With the rapid adoption of service providers used to handle sensitive processes and data from various universities, there is an increase in the need for risk assessments of these vendors. Many universities are using similar vendors to handle sensitive processes and data. While there are some common assessment questionnaires and certification programs published by respected authorities such as Educause, Cloud Security Alliance (CSA), or American Institute of Certified Public Accountants (AICPA), the approval of use for these vendors still require the review of vendor provided documentation by individual institutions based on the institutions’ risk tolerance and assessment methodologies.
While the current approach allows institutions to individually assess and approve vendors based on its own risk tolerance and assessment methodologies, this approach does require much dedicated time and effort from security operations and IT risk management personnel to upkeep. With limitation in resources experienced by VASCAN partner institutions, and the increasing demand in risk assessments for vendors, an opportunity for collaboration is available for institutions in the VASCAN community.
Goal: To formalize an agreed upon method of sharing results of vendor assessments for use among participating schools.
- This does not reflect identical classifications of data among institutions
- This does not preclude added vetting or analysis done by the initial vetting institution or any schools that subsequently vets a vendor
- Results may be used differently by schools based on risk tolerance
Objectives: Create common Classes based on relative risks, conduct similar vetting based on the Class, share results via a spreadsheet and a repository of collected assessments, along with documentation or supporting documents that are not under NDA.
- Schools will conduct their own third-party assessment and will factor in the information shared via the VASCAN Shared Vendor Assessment program.
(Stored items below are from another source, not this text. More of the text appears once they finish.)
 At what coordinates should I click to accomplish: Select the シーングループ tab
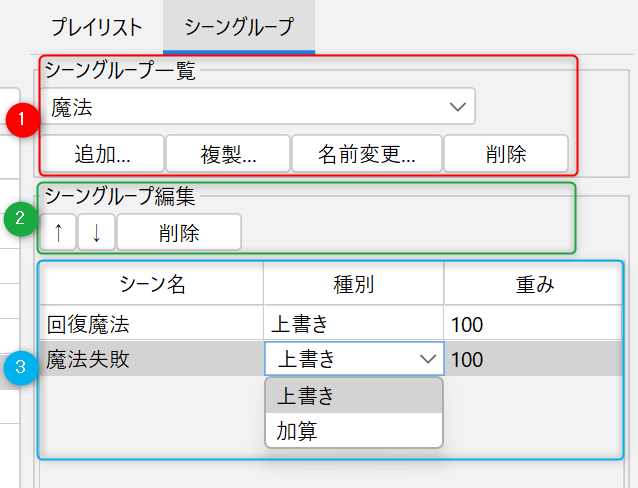[239, 27]
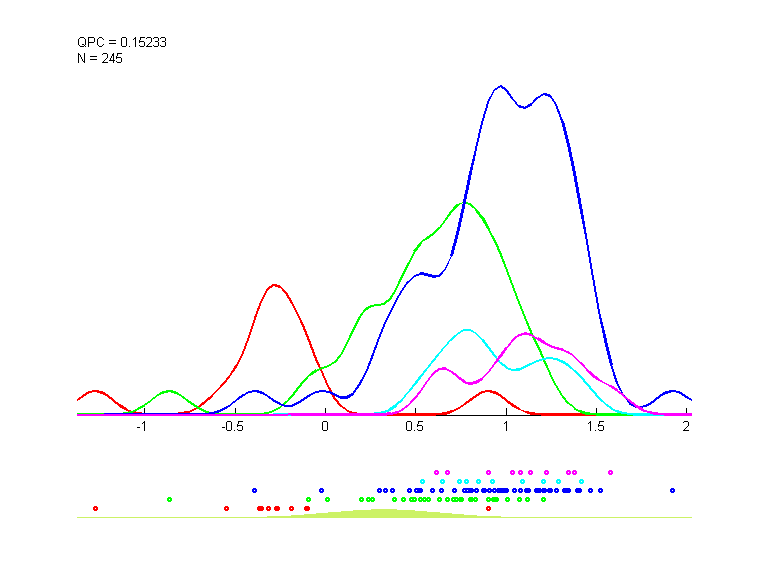
Task: Click the peak of the green curve
Action: pyautogui.click(x=462, y=203)
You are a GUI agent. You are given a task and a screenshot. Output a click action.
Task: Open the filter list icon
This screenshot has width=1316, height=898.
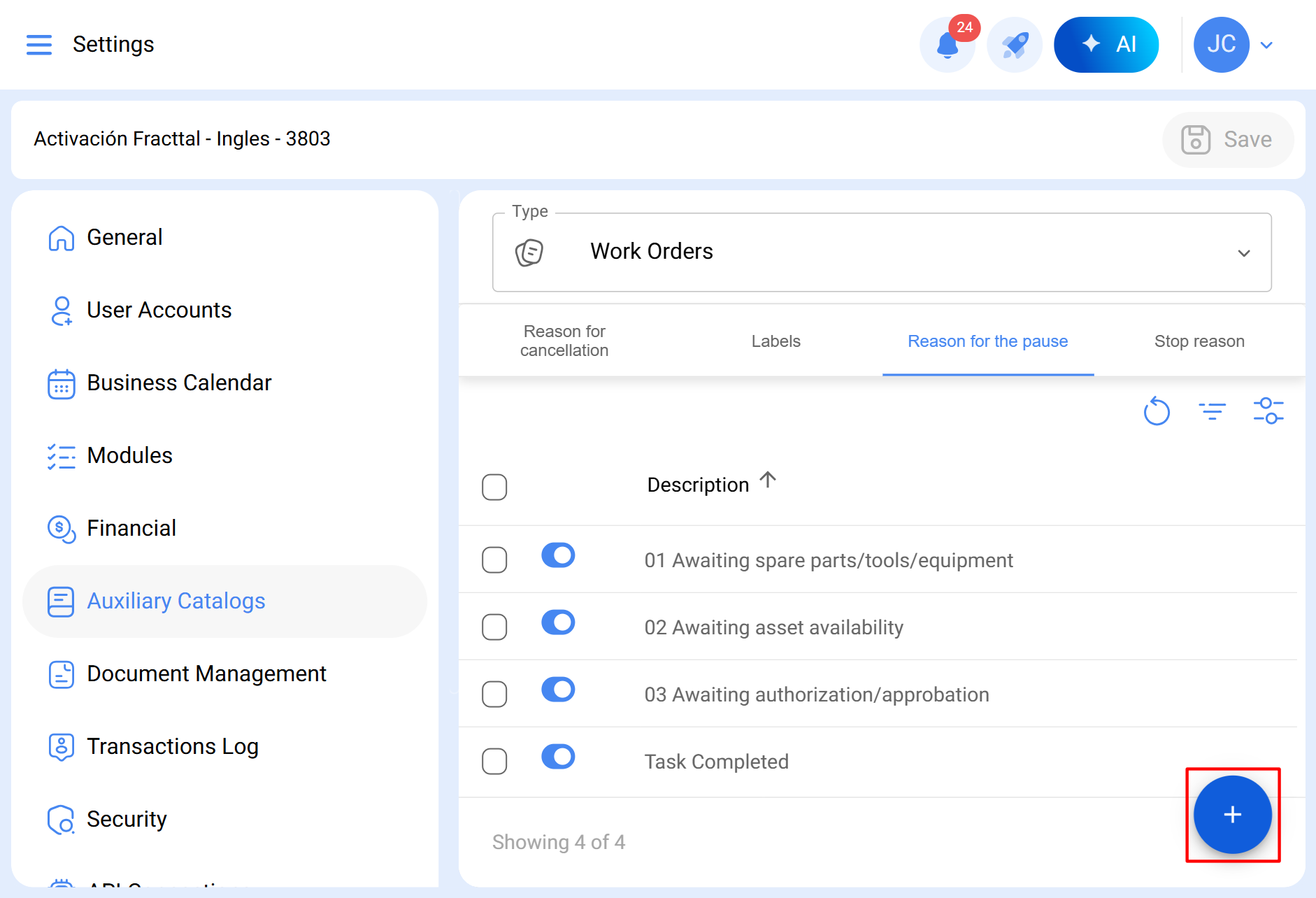(x=1212, y=411)
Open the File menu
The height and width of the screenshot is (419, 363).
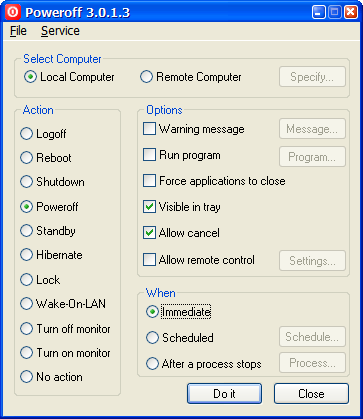(18, 31)
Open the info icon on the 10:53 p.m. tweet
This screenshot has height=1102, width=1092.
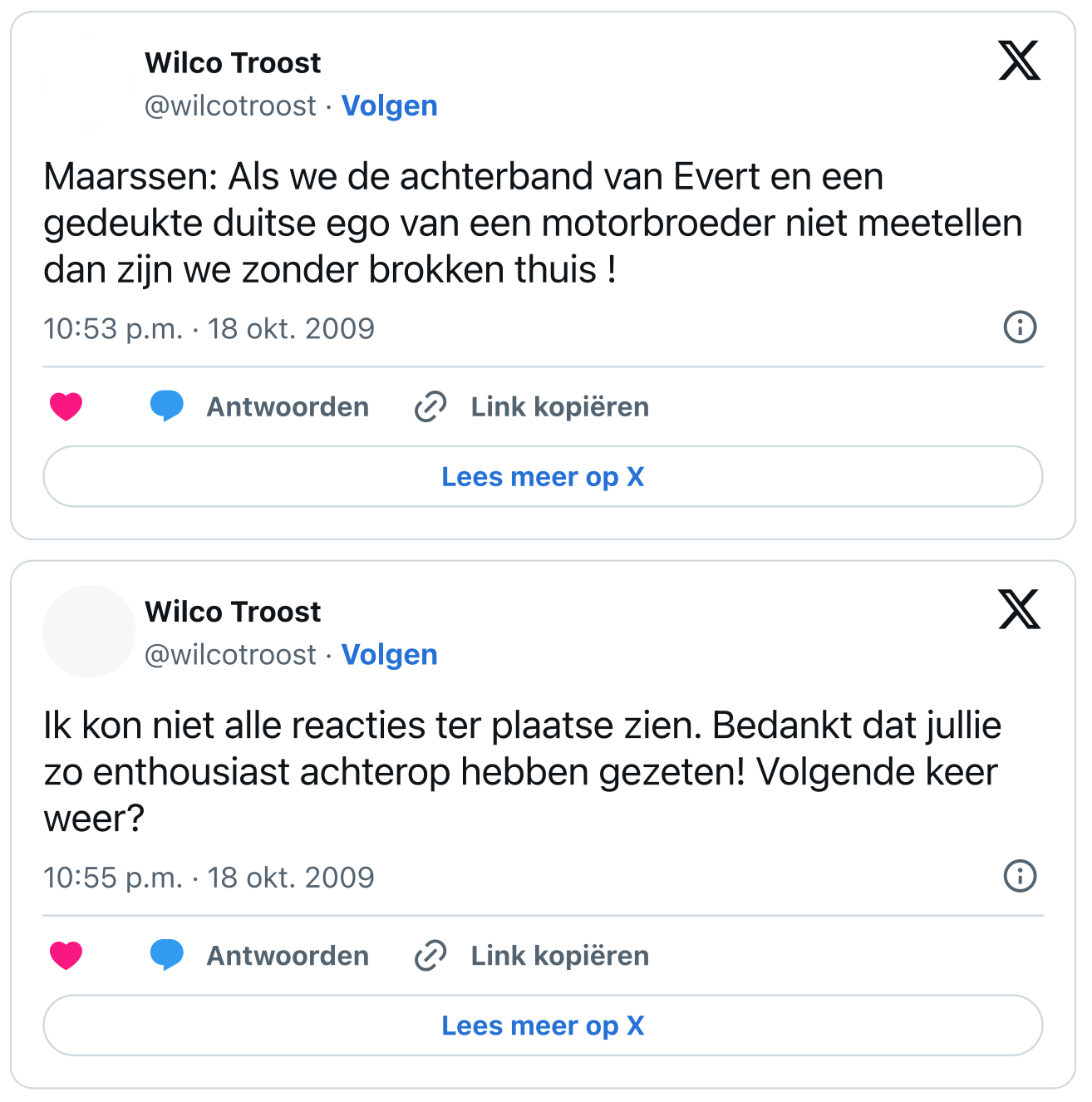point(1020,327)
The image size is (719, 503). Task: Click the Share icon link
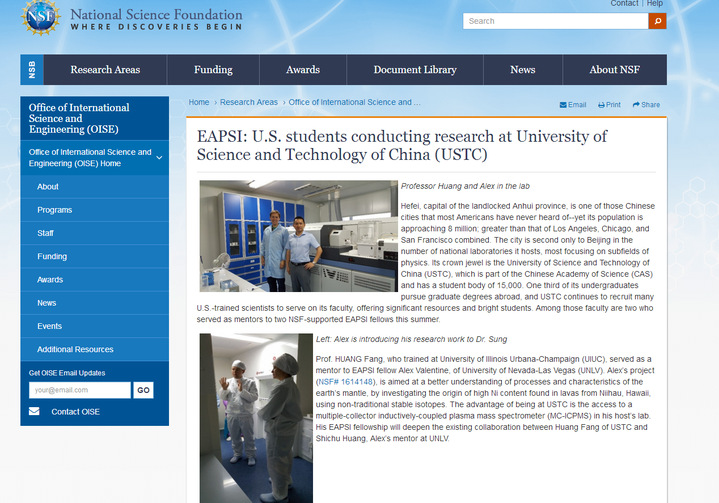click(x=635, y=105)
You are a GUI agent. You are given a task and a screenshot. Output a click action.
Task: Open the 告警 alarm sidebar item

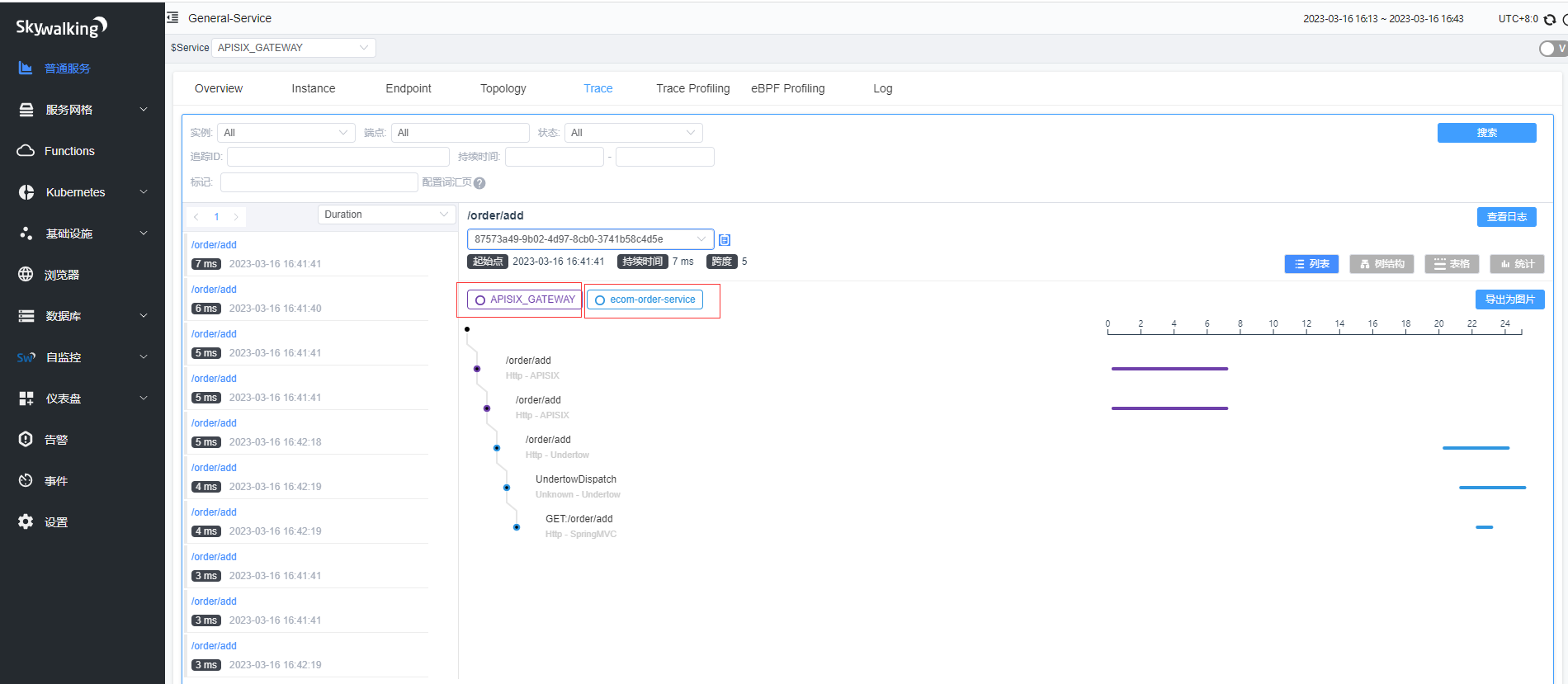tap(56, 440)
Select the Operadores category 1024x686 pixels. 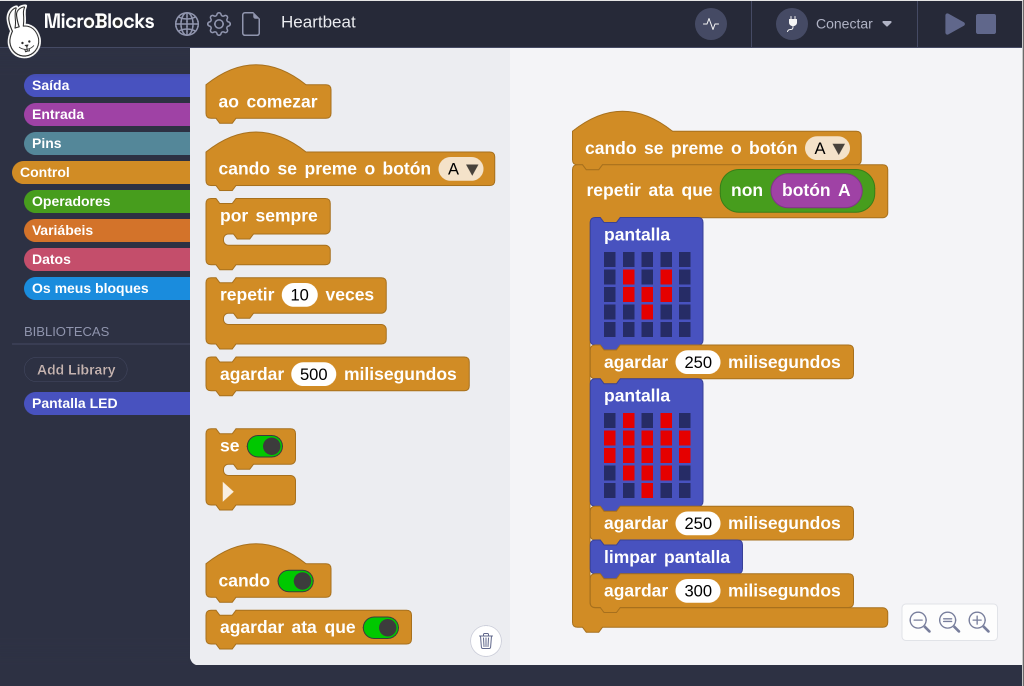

- Decisions by the assessing school may be used to varying degrees by subsequent schools
- Supporting documentation gathered may streamline efforts by subsequent schools in their collection of supporting documentation.
Decisions and Notes may be helpful is focusing assessing schools’ efforts, and in supporting common interactions with vendors, for instance when a vendor indicates that they plan to conduct a SOC or an external audit at a future date, each subsequent school may be able to use that information to inform their interaction with the vendor.